=== Given records ===

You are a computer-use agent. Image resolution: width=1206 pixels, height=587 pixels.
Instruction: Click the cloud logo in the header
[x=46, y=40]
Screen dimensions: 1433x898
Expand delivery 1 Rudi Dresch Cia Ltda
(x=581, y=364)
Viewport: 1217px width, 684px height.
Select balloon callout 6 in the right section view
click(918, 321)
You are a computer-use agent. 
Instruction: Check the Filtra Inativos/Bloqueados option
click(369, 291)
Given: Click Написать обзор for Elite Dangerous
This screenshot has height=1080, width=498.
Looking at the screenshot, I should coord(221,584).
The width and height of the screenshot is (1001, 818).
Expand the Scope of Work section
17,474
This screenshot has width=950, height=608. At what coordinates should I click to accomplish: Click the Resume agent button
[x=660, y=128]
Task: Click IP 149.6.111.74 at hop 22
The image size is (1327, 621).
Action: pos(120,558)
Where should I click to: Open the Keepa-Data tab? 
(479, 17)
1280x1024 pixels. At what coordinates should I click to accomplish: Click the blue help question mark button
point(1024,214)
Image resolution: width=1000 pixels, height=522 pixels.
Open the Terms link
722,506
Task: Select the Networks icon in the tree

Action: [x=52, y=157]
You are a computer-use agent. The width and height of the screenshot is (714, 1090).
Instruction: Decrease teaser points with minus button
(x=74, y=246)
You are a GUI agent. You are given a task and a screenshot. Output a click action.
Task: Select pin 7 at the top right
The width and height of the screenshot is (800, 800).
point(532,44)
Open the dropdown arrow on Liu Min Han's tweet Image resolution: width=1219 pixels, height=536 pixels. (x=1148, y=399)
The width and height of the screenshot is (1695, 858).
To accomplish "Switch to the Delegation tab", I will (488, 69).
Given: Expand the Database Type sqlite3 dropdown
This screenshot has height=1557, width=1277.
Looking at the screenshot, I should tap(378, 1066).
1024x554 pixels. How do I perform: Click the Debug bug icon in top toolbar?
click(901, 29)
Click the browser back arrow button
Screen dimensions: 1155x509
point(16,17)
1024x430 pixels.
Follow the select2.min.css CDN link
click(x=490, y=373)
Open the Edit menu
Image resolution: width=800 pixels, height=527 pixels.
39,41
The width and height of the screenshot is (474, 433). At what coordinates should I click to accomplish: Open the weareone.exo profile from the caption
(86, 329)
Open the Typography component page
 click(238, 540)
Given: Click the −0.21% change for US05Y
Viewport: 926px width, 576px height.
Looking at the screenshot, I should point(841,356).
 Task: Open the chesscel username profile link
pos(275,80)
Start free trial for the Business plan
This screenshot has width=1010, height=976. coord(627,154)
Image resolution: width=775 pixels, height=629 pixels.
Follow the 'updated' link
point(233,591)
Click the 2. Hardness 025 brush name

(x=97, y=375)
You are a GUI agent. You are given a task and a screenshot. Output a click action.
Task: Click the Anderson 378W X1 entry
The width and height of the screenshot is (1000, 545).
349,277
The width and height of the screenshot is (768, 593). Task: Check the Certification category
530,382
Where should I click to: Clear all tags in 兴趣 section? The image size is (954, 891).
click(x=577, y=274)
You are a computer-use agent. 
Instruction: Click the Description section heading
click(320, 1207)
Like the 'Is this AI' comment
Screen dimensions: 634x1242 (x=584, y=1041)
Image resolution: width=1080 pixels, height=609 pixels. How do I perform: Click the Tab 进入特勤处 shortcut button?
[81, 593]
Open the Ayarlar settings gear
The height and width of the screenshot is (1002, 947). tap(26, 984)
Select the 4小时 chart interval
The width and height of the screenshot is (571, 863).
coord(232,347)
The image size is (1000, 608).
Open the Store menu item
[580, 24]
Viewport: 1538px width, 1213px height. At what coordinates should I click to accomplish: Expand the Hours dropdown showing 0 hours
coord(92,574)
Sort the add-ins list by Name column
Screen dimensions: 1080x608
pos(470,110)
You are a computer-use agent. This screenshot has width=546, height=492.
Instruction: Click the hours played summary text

===

▸ Directions for this task
Print exactly, and only, the lines from the line containing "Where should I click to: Clear" through the final line of the records, both included.

▸ Reply to the task
Where should I click to: Clear all tags in 兴趣 section? The image size is (954, 891).
click(x=577, y=274)
You are a computer-use agent. 
Instruction: Click the Description section heading
click(320, 1207)
Like the 'Is this AI' comment
Screen dimensions: 634x1242 (x=584, y=1041)
Image resolution: width=1080 pixels, height=609 pixels. How do I perform: Click the Tab 进入特勤处 shortcut button?
[81, 593]
Open the Ayarlar settings gear
The height and width of the screenshot is (1002, 947). tap(26, 984)
Select the 4小时 chart interval
The width and height of the screenshot is (571, 863).
coord(232,347)
The image size is (1000, 608).
Open the Store menu item
[580, 24]
Viewport: 1538px width, 1213px height. At what coordinates should I click to accomplish: Expand the Hours dropdown showing 0 hours
coord(92,574)
Sort the add-ins list by Name column
Screen dimensions: 1080x608
pos(470,110)
You are a computer-use agent. This screenshot has width=546, height=492.
Instruction: Click the hours played summary text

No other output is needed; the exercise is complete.